Each of the entries below should be written out exactly as it reads.

Supplied data:

# # # # #

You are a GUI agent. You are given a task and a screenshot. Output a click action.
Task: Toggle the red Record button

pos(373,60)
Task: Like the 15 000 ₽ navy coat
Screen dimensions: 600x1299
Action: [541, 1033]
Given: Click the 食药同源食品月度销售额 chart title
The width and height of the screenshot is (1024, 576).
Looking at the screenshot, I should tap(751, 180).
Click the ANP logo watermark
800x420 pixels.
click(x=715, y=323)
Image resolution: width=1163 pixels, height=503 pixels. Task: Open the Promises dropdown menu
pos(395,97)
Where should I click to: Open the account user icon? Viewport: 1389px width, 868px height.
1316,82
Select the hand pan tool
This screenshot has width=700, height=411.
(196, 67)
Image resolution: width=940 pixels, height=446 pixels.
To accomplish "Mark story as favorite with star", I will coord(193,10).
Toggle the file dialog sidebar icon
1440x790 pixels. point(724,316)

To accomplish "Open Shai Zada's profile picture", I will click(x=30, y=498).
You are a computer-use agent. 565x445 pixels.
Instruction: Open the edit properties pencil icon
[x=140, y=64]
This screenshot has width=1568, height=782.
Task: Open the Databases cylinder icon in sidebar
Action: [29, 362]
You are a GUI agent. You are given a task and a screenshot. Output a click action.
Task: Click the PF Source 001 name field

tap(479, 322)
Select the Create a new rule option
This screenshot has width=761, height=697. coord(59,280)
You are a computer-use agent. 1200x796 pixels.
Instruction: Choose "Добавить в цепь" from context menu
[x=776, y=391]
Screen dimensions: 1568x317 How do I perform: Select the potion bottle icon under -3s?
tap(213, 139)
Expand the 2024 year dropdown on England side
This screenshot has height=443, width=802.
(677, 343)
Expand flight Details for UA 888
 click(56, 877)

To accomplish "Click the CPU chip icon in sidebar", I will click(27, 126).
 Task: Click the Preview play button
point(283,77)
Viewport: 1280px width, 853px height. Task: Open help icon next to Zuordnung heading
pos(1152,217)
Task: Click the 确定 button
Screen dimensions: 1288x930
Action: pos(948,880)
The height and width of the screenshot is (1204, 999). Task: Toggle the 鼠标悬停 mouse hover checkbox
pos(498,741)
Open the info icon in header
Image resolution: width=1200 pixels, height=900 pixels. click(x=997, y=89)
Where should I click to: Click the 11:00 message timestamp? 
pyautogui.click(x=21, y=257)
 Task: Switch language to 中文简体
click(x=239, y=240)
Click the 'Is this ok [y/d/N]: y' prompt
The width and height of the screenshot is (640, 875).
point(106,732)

# # # # #

Exercise answer:
You are a GUI agent. You are given a task and a screenshot. Output a click action.
Task: Toggle the red Record button

pos(373,60)
Task: Like the 15 000 ₽ navy coat
Screen dimensions: 600x1299
Action: [541, 1033]
Given: Click the 食药同源食品月度销售额 chart title
The width and height of the screenshot is (1024, 576).
Looking at the screenshot, I should tap(751, 180).
Click the ANP logo watermark
800x420 pixels.
click(x=715, y=323)
Image resolution: width=1163 pixels, height=503 pixels. Task: Open the Promises dropdown menu
pos(395,97)
Where should I click to: Open the account user icon? Viewport: 1389px width, 868px height.
1316,82
Select the hand pan tool
This screenshot has width=700, height=411.
(196, 67)
Image resolution: width=940 pixels, height=446 pixels.
To accomplish "Mark story as favorite with star", I will coord(193,10).
Toggle the file dialog sidebar icon
1440x790 pixels. point(724,316)

To accomplish "Open Shai Zada's profile picture", I will click(x=30, y=498).
You are a computer-use agent. 565x445 pixels.
Instruction: Open the edit properties pencil icon
[x=140, y=64]
This screenshot has width=1568, height=782.
Task: Open the Databases cylinder icon in sidebar
Action: [29, 362]
You are a GUI agent. You are given a task and a screenshot. Output a click action.
Task: Click the PF Source 001 name field

tap(479, 322)
Select the Create a new rule option
This screenshot has width=761, height=697. coord(59,280)
You are a computer-use agent. 1200x796 pixels.
Instruction: Choose "Добавить в цепь" from context menu
[x=776, y=391]
Screen dimensions: 1568x317 How do I perform: Select the potion bottle icon under -3s?
tap(213, 139)
Expand the 2024 year dropdown on England side
This screenshot has height=443, width=802.
(677, 343)
Expand flight Details for UA 888
 click(56, 877)

To accomplish "Click the CPU chip icon in sidebar", I will click(27, 126).
 Task: Click the Preview play button
point(283,77)
Viewport: 1280px width, 853px height. Task: Open help icon next to Zuordnung heading
pos(1152,217)
Task: Click the 确定 button
Screen dimensions: 1288x930
Action: pos(948,880)
The height and width of the screenshot is (1204, 999). Task: Toggle the 鼠标悬停 mouse hover checkbox
pos(498,741)
Open the info icon in header
Image resolution: width=1200 pixels, height=900 pixels. click(x=997, y=89)
Where should I click to: Click the 11:00 message timestamp? 
pyautogui.click(x=21, y=257)
 Task: Switch language to 中文简体
click(x=239, y=240)
Click the 'Is this ok [y/d/N]: y' prompt
The width and height of the screenshot is (640, 875).
point(106,732)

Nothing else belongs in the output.